Stored data:
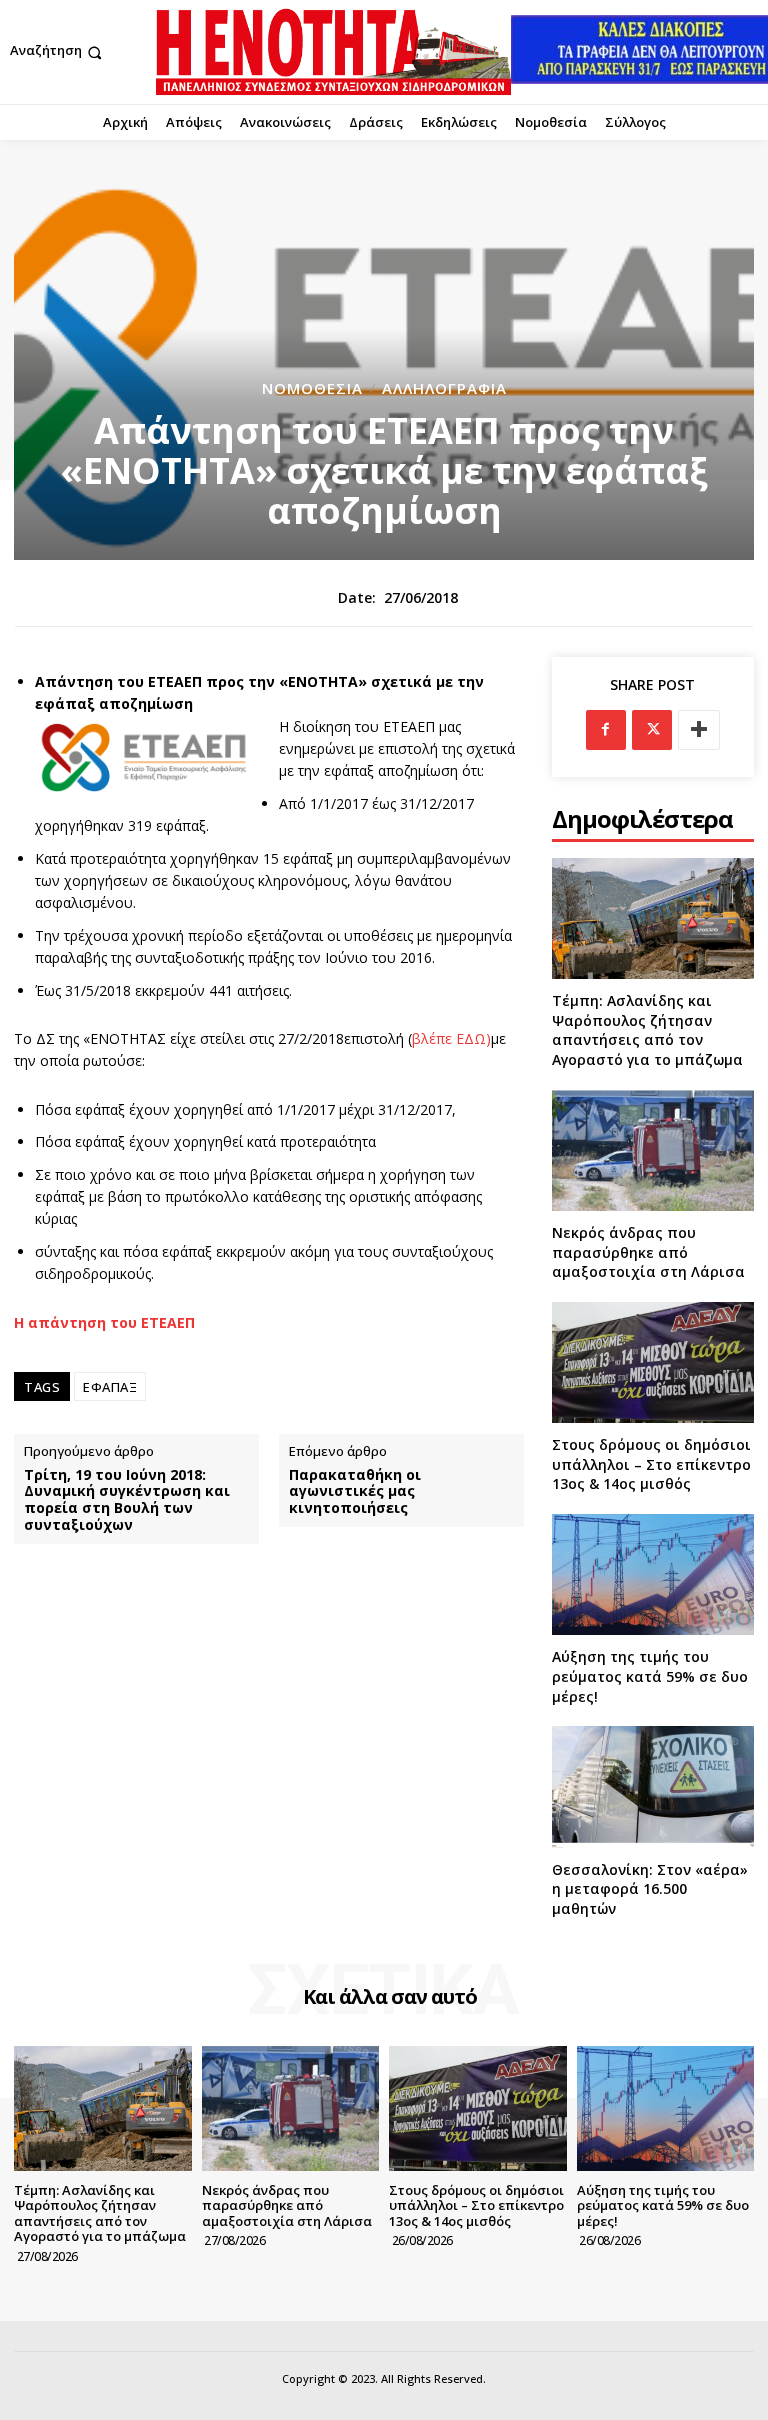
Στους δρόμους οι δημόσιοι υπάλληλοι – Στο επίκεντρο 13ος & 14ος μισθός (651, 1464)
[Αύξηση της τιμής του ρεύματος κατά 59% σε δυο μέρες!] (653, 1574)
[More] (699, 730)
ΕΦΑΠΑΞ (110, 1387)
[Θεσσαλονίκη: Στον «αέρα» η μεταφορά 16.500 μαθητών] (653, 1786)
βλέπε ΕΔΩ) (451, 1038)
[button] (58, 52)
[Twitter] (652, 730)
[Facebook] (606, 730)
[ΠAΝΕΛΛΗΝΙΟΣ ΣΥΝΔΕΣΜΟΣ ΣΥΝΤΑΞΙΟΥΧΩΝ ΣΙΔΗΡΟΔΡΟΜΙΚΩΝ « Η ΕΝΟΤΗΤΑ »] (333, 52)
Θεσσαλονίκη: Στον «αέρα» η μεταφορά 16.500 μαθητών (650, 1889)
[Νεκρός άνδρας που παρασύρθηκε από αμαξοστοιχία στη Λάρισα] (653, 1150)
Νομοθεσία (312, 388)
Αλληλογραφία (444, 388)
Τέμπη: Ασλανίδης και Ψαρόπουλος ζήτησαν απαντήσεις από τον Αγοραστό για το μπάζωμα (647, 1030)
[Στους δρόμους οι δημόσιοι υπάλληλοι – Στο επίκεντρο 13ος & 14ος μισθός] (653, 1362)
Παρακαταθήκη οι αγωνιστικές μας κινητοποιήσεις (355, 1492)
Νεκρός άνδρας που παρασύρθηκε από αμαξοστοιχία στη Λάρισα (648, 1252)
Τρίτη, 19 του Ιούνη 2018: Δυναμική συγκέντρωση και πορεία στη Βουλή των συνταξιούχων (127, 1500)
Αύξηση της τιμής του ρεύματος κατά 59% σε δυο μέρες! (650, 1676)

Description of the task: Copy the records above exactly. Do not carry any picture into the copy.

Response to this task:
Στους δρόμους οι δημόσιοι υπάλληλοι – Στο επίκεντρο 13ος & 14ος μισθός (651, 1464)
[Αύξηση της τιμής του ρεύματος κατά 59% σε δυο μέρες!] (653, 1574)
[More] (699, 730)
ΕΦΑΠΑΞ (110, 1387)
[Θεσσαλονίκη: Στον «αέρα» η μεταφορά 16.500 μαθητών] (653, 1786)
βλέπε ΕΔΩ) (451, 1038)
[button] (58, 52)
[Twitter] (652, 730)
[Facebook] (606, 730)
[ΠAΝΕΛΛΗΝΙΟΣ ΣΥΝΔΕΣΜΟΣ ΣΥΝΤΑΞΙΟΥΧΩΝ ΣΙΔΗΡΟΔΡΟΜΙΚΩΝ « Η ΕΝΟΤΗΤΑ »] (333, 52)
Θεσσαλονίκη: Στον «αέρα» η μεταφορά 16.500 μαθητών (650, 1889)
[Νεκρός άνδρας που παρασύρθηκε από αμαξοστοιχία στη Λάρισα] (653, 1150)
Νομοθεσία (312, 388)
Αλληλογραφία (444, 388)
Τέμπη: Ασλανίδης και Ψαρόπουλος ζήτησαν απαντήσεις από τον Αγοραστό για το μπάζωμα (647, 1030)
[Στους δρόμους οι δημόσιοι υπάλληλοι – Στο επίκεντρο 13ος & 14ος μισθός] (653, 1362)
Παρακαταθήκη οι αγωνιστικές μας κινητοποιήσεις (355, 1492)
Νεκρός άνδρας που παρασύρθηκε από αμαξοστοιχία στη Λάρισα (648, 1252)
Τρίτη, 19 του Ιούνη 2018: Δυναμική συγκέντρωση και πορεία στη Βουλή των συνταξιούχων (127, 1500)
Αύξηση της τιμής του ρεύματος κατά 59% σε δυο μέρες! (650, 1676)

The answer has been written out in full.